Building BookDeal with TinyFish: From Twelve Tabs to One Command

TL;DR
BookDeal is an open-source Python CLI that uses TinyFish Search and Fetch to compare live book listings across trusted retailers.
It filters out noisy or suspicious results, ranks listings by price, shipping, condition, format, and merchant trust, and returns the best option with backups.
In a benchmark of 100 titles, BookDeal returned at least one valid purchase option for 91 titles and found observed savings opportunities averaging $8.11 per book across selected marketplace results.
“The agent was good at exploring, but the rules were better at deciding.”
The problem
Buying a book online should take thirty seconds.
Somehow, it still turns into fifteen minutes and twelve open tabs.
The problem is not a lack of listings. The problem is noise.
Search results mix together:
- new and used books
- print and ebook formats
- rental copies
- summaries
- study guides
- audiobooks
- generic category pages
- listings with deceptively low sticker prices that hide expensive shipping
A raw lowest price is often a trap.
The goal is not just to find the lowest visible number. The goal is to find the cheapest reasonable option from a source a buyer can actually trust.
I built BookDeal to turn that messy comparison process into a single command.
What I built
BookDeal is a Python CLI that searches live book-marketplace listings, fetches promising product pages, extracts the details that matter, filters suspicious or irrelevant results, and ranks the best trustworthy deal.
A user runs a command such as:
./bookdeal "The Hobbit" --author "J.R.R. Tolkien" --year 1937 --statsBookDeal then handles the workflow in five stages:
- Search trusted retailer domains for relevant listings.
- Fetch the most promising product pages.
- Extract pricing, shipping, condition, format, and listing signals.
- Filter out suspicious, irrelevant, or low-quality results.
- Rank the remaining candidates and return the best deal with backup options.

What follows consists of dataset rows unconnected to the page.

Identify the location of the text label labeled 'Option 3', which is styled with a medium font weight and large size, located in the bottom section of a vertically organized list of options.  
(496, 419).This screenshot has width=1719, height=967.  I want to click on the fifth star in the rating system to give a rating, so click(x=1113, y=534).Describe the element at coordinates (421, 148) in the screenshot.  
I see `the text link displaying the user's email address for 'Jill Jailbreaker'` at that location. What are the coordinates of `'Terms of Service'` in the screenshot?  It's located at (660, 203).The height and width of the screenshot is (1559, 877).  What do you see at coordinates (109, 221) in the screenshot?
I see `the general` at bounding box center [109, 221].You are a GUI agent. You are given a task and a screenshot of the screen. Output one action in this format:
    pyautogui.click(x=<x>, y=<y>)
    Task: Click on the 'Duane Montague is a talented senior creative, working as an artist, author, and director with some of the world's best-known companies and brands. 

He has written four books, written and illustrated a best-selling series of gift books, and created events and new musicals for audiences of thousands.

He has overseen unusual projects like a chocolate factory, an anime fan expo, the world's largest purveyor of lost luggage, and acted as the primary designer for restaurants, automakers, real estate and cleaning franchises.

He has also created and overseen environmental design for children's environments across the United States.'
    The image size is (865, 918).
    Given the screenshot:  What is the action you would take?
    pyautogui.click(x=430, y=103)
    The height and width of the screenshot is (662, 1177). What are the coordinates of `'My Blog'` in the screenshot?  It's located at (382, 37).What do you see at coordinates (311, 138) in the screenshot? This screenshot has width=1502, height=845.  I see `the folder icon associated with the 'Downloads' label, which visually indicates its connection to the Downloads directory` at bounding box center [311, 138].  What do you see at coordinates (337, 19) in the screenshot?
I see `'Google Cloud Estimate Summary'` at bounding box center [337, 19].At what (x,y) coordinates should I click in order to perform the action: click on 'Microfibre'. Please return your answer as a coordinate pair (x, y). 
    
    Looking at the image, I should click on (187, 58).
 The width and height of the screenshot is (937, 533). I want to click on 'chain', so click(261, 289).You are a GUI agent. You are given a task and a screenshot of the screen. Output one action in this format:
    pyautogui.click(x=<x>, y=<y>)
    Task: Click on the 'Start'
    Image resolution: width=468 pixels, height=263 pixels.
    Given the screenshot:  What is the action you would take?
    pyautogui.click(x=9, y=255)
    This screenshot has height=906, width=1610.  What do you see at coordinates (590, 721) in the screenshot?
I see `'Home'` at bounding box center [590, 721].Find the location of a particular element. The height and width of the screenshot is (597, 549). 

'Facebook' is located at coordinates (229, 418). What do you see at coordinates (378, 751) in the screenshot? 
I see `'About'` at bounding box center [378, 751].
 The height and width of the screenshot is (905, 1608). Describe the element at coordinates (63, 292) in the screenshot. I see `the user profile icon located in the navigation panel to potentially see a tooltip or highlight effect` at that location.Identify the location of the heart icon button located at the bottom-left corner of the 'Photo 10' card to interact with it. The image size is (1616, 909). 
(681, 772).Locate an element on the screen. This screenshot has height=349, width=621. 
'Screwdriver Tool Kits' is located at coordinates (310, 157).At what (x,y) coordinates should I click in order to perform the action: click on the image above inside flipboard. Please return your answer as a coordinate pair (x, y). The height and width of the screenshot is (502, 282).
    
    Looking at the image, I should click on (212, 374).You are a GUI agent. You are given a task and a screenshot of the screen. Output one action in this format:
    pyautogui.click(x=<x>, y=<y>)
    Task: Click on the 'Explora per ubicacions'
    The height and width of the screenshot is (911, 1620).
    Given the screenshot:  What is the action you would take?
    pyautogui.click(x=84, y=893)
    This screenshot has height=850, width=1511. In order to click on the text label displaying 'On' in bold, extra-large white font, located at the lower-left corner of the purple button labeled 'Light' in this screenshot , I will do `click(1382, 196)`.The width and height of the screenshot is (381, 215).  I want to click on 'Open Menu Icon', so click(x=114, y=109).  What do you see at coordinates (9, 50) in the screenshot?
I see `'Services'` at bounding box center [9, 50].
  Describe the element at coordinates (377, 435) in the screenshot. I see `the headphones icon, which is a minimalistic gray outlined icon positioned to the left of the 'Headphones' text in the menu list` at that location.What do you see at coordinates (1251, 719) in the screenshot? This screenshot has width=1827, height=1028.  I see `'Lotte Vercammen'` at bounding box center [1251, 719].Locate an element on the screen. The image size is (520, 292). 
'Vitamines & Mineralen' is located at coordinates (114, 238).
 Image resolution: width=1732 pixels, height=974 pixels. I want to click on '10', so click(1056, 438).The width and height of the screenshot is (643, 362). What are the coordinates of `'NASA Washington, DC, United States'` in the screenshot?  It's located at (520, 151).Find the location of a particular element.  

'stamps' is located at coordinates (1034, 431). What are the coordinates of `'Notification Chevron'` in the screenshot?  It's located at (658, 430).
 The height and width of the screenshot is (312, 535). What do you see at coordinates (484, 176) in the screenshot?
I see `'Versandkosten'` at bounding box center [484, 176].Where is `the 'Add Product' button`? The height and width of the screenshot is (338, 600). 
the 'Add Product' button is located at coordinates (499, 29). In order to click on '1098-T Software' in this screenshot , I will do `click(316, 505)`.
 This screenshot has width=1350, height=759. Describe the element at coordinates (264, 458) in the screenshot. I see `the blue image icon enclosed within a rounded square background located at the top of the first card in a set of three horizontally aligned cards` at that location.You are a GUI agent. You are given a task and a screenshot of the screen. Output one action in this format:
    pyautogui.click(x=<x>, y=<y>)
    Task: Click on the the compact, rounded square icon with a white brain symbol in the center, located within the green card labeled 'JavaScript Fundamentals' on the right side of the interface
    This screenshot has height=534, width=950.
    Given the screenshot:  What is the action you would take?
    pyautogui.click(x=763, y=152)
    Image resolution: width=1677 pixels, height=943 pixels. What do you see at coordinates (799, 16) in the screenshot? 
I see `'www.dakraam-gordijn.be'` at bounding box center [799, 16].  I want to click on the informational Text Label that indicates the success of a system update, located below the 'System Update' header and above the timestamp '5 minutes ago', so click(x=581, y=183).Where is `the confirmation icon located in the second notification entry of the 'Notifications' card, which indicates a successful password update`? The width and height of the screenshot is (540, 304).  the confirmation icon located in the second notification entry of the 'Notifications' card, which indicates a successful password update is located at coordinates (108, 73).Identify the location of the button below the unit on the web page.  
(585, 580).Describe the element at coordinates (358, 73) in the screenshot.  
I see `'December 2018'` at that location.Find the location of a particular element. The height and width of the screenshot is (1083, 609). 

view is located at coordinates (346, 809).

I chose a CLI because the terminal is an efficient experimentation environment. It made it easy to inspect raw results, test search strategies, tweak ranking heuristics, and iterate without building a user interface first.
BookDeal also supports structured JSON output, which makes it easier to plug into larger automation workflows later.

Where TinyFish fit
Before writing ranking logic, I had to solve a retrieval problem:
How do you reliably discover and fetch live marketplace listings without building and maintaining a custom scraper for every retailer?
TinyFish solved two problems cleanly:
- Search relevance across retailer domains
- Structured page retrieval without custom scrapers
TinyFish’s job is to:
- search across trusted retailer domains
- discover candidate listings
- fetch the most promising product pages
- return page content that BookDeal can inspect
BookDeal’s job is to:
- extract pricing, shipping, condition, format, and merchant signals
- filter noisy or suspicious results
- rank the remaining listings
- return the cheapest reasonable option with backups
That separation let me focus on the part that made BookDeal useful: filtering and ranking.
Instead of maintaining separate scraping pipelines for Barnes & Noble, AbeBooks, ThriftBooks, Bookshop, Amazon, Books-A-Million, and other marketplaces, I could constrain searches to trusted sources and use TinyFish Fetch to inspect actual listing pages.
The distinction matters because search snippets are useful for discovery, but they are not reliable enough for final ranking.
Shipping costs may be missing. Condition details may be inconsistent. Snippets may omit the signals that determine whether a listing is actually worth recommending.
What worked
1. Ranking the cheapest reasonable deal, not the lowest sticker price
BookDeal scores each candidate across several dimensions:
- item price
- detected shipping cost
- book condition
- format, including print and ebook
- merchant trust
- suspicious terms and surrounding page context
Ebook listings do not receive a missing-shipping penalty.
Print listings with unknown shipping are penalized because the final cost may be higher than the visible sticker price.
The app also excludes listings that appear to be:
- audiobooks
- summaries
- study guides
- PDFs
- rentals
- generic search pages
- category pages
The final recommendation should point to a specific book listing that a buyer could reasonably trust.
2. Separating search, fetch, extraction, filtering, and ranking
The most important architectural decision was to keep the pipeline modular.
Each stage has a clear responsibility.
That made it possible to improve ranking heuristics without rewriting retrieval logic every time something changed.
3. Fetching full pages instead of trusting snippets
My first implementation leaned too heavily on search snippets.
It quickly became obvious that snippets were not enough.
Shipping costs appeared only on the listing page. Condition details were inconsistent. Important metadata was often missing.
Adding TinyFish Fetch into the pipeline made the rankings much more reliable because BookDeal could inspect the actual listing content before making a recommendation.
4. Restricting searches to trusted domains
Without domain filtering, searches sometimes wandered toward irrelevant pages.
In one memorable case, a query surfaced Amazon Music, likely because the search interpreted the title as audiobook-adjacent.
The fix was simple but important: start with an allowlist of trusted book retailers and validate URLs before fetching.
That kept noisy results from breaking downstream extraction and ranking.
Experimenting with agent mode
BookDeal also includes an optional agent mode.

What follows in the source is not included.